An aedes aegypti mosquito. Image: Muhammad Mahdi Karim

Our vector ecologist Dr Brendan Trewin was one of the lead researchers on this study. Brendan studies insects that transmit pathogens and their contact with humans so we can better understand how diseases spread.

“Previous studies had suggested that conditions in Brisbane were inhospitable for the species during winter, but our findings show that rainwater tanks could provide year-long protection for the Aedes aegypti mosquito in Brisbane and other sub-tropical areas of Australia,” Brendan said.

It is believed that more than 40 per cent of Brisbane properties now have rainwater tanks, though this number could be much higher as there is no formal registration or monitoring procedure.

“The last time Brisbane had significant Aedes aegypti and dengue epidemics they also had a lot of unsealed rainwater tanks, and our research suggests it was the decision to remove these tanks in the 1950s that was one of the keys to driving the disease-carrying mosquito out of the city,” Brendan said.

Our researchers measured mosquito survival and development during simulated Brisbane winter conditions in rainwater tanks and buckets and found that 70 per cent of mosquito larvae survived to adult hood in water tanks, and 50 per cent in buckets.
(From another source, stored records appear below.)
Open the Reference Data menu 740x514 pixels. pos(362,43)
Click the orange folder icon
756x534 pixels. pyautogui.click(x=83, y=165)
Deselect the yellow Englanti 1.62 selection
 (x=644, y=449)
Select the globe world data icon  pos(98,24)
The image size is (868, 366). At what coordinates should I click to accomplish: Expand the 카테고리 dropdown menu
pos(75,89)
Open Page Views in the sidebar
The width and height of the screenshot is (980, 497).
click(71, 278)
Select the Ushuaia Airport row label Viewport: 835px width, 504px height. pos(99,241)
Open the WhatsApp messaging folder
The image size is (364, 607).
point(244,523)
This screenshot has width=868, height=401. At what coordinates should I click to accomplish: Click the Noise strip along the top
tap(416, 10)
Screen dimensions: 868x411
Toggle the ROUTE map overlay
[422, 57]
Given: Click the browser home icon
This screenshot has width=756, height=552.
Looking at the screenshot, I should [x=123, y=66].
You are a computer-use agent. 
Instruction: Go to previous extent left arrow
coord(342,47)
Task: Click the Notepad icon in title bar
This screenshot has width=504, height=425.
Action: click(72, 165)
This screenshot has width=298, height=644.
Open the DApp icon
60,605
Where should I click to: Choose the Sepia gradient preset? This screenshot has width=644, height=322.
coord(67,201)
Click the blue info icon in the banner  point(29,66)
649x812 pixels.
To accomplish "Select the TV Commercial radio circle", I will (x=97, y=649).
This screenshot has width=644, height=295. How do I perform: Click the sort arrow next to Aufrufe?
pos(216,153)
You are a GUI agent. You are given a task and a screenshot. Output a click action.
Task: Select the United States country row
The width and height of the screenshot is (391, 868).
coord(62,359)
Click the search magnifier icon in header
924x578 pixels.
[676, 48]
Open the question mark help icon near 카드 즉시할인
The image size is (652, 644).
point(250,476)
Now, we’re not suggesting you should ditch your rainwater tank, but it’s important to be aware that if your rainwater tanks are not maintained properly, they could become a breeding ground for mozzies bringing with them potentially serious implications for Australian public health. And you might be unknowingly adding to the risk if you make modifications to your tank like removing the sieve that collects leaves from the roof and gutters, or adding modified downpipes.

Rainwater tank with damage to the top seive.

Damaged mesh is as good as no mesh at all.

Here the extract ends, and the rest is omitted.